Thankfully, during the fall, she didn’t lose consciousness.

When the falling stopped, she realized she was still alive.

“Which was pretty incredible, and I was conscious, and then I looked at my leg, and I was like, there's something wrong with my leg. My leg was not in the right shape. I started screaming.”

The screams were a welcome sound to Stobbe, who couldn’t see, from where he was above, where Cohen had ended up, and feared the worst, according to Cohen.

He made his way down to her, and they called 911.

As for Zion, he was right beside her, with an injured paw, but not more worse for wear.

“My dog was like, sitting next to me, just wagging his tail, like nothing happened, like he just had the time of his life,” Cohen recalled, with a laugh.

She, however, was not having a good time.

It took Squamish Search and Rescue two hours to reach her, not a long time in retrospect, Cohen said—stressing how grateful she was for their gentle and expert help—but it felt like a long time in close to 33 C heat, with significant injuries.

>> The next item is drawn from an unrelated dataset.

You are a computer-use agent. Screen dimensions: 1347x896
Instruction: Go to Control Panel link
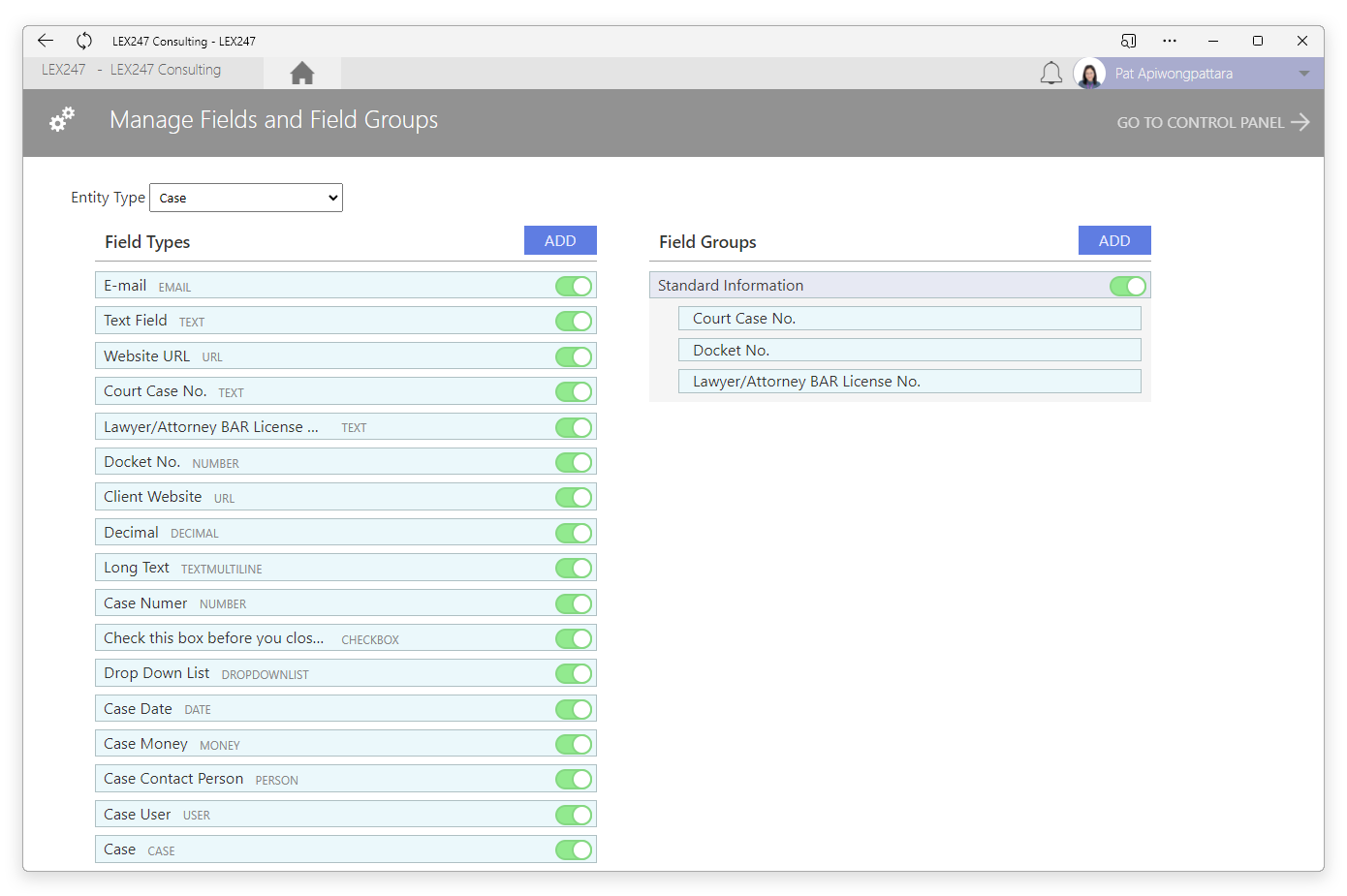(x=1212, y=122)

“The weekend was really hot, and there was no shade. So waiting two hours with no shade on rocks where you have the injury that I had was a really long time,” she said, adding she was in a lot of pain and panicking about her situation while they waited.

“First of all, I hit my face probably three times. So my nose and the left side of my face was really swollen. And, I could not really feel it. It was really numb ... I could also feel that it was really big. I was pissing blood from my nose, and my leg—I could not find a position where it didn't hurt because I had misplaced one of my bones,” said Cohen.

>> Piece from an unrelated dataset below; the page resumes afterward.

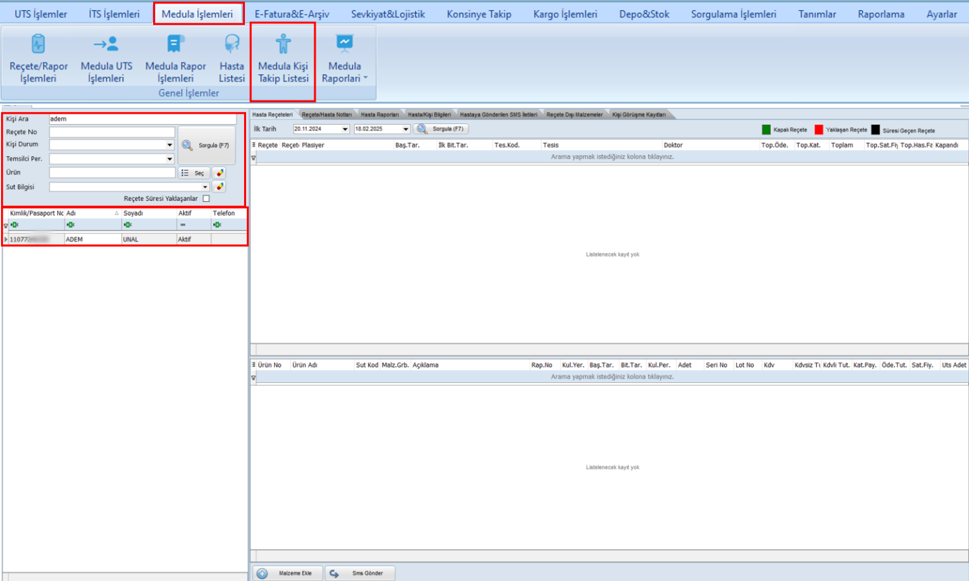Viewport: 969px width, 584px height.
Task: Click the eraser icon next to Ürün Seç
Action: [220, 173]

She was airlifted out and transferred to the hospital. She has had one surgery on her leg already and is waiting for her second, which is scheduled for Tuesday.

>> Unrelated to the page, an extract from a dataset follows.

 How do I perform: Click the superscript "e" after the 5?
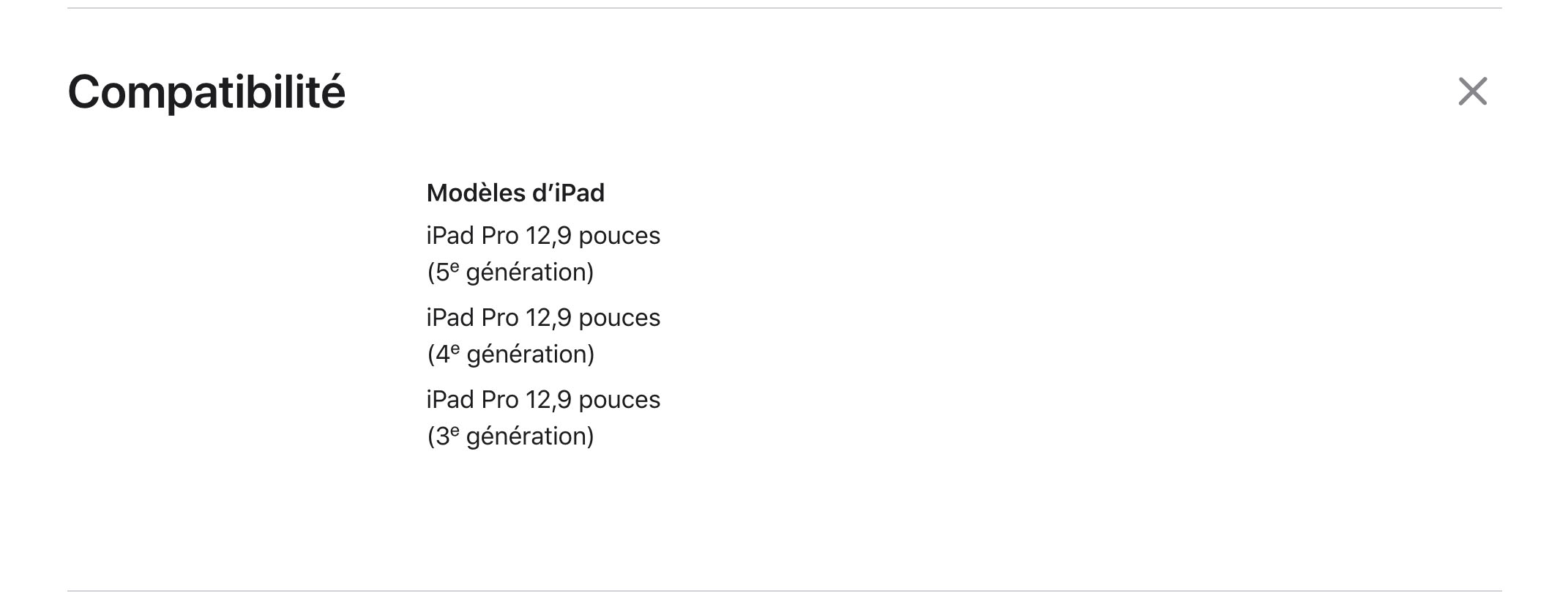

Her good friend Emily Kasal has launched a GoFundMe for Vancouver-based Cohen, who is from France, because she is not a permanent resident. Her quickly ramping-up medical bills are not all covered, nor the coming months when she won’t be able to work her bartending job.

“The recovery is going to be pretty long, unfortunately, because the injury—it's not just a broken bone where I can just have a cast and then be fine. They have to put plates and screws in my leg. It is going to take a long time until I can actually have weight on my leg. So I'm going to need a lot of help for the first two months or so, and then I'm going to need a lot of physio. I'm looking at probably at least four months until I can do any type of physical activities,” she said.

The funds raised by the campaign will also cover the vet bill for Zion’s injury.

“Margaux is one of the most kindhearted, adventurous, and resilient people I know,” said Kasal, on the GoFundMe page. “She has always been there to support others, and now she needs our help. Any donation, no matter the size, will make a huge difference for her and her furry best friend.”

This was a dramatic summer for Cohen and Stobbe. In June, their TikTok of coming face-to-face with a cougar while they were returning from Garibaldi Lake went viral, prompting headlines about the pair's encounter.

Cohen said she didn’t call and tell her mom back home about her fall until three days after the event.

Like her daughter, her mom saw the positive in the situation.

“She was just like, ‘Well, it's an accident. ...  People get into car accidents all the time, and you had an accident in the mountains, because you spend all of your time in the mountains,’” Cohen recalled. “And she was like, ‘Over the seven years that you've been hiking, you've never had an accident. It just happens.’ She's just obviously really happy that it's not something more serious.”

*Please note that this story has been corrected since it was first posted to say Cohen fell 60 feet, (18 metres), not 60 metres, as first stated.